The prevalence of elevated blood pressure (52.9%) in our study, especially in males, also mirrors Harikrishnan et al.'s results in Kerala29.In summary, our findings reflect the high burden of metabolic syndrome and its components in the adult population, consistent with national and some international data. Age and family history of hypertension were key factors, while gender showed mixed associations across different studies . As the limitation of the study we understand that cross-sectional design only captures a glimpse of the prevalence of MS at one specific moment, which limits the ability to infer causality between associated factors and MS. Hence we look forward to more longitudinal studies on the pattern over time about metabolic syndrome in future.
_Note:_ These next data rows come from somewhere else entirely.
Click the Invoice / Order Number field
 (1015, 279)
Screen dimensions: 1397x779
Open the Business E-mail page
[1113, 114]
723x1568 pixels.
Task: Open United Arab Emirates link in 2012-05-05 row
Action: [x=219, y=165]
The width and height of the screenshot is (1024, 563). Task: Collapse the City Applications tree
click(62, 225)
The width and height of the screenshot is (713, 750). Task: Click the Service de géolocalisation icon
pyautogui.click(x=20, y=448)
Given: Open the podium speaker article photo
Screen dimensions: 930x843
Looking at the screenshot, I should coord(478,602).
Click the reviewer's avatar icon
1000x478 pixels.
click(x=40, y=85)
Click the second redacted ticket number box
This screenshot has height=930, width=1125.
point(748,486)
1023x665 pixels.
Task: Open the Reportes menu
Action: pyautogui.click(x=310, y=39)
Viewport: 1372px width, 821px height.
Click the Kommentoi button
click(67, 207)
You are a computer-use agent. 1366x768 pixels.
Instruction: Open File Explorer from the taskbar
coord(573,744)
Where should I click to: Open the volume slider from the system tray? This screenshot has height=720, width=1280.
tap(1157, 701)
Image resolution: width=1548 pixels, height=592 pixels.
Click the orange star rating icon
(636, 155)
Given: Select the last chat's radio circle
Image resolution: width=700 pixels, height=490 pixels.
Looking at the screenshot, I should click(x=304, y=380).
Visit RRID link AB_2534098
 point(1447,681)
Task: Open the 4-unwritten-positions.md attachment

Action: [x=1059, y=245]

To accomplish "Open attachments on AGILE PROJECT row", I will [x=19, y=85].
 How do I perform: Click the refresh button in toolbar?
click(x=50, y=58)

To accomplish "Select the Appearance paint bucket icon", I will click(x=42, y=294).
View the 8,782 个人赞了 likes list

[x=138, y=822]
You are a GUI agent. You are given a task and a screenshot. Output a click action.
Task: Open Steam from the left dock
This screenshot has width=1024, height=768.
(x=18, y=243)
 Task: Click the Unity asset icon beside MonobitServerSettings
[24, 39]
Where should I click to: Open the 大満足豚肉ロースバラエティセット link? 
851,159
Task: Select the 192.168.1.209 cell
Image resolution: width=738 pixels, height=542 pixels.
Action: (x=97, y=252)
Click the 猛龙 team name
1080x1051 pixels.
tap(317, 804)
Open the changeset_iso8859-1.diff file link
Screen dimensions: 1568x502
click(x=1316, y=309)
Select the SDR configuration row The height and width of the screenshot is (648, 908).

Also, reliance on self-reported data may introduce bias, as participants might underreport unhealthy behaviours or overreport healthy ones.

 

CONCLUSION

High prevalence of Metabolic syndrome driven by modifiable risks and genetic predisposition in Puzhakattiri panchayath, Malappuram, Kerala , highlights the urgent need for community health initiatives focused on lifestyle modifications and early detection . Routine Screening Program for NCDs especially for those in high risk group i.e. genetic predisposition has to be implemented systematically . Promotion of balanced diet with low refined sugars and fats, physical activity through village-based fitness initiatives has  to be strengthened at primary level.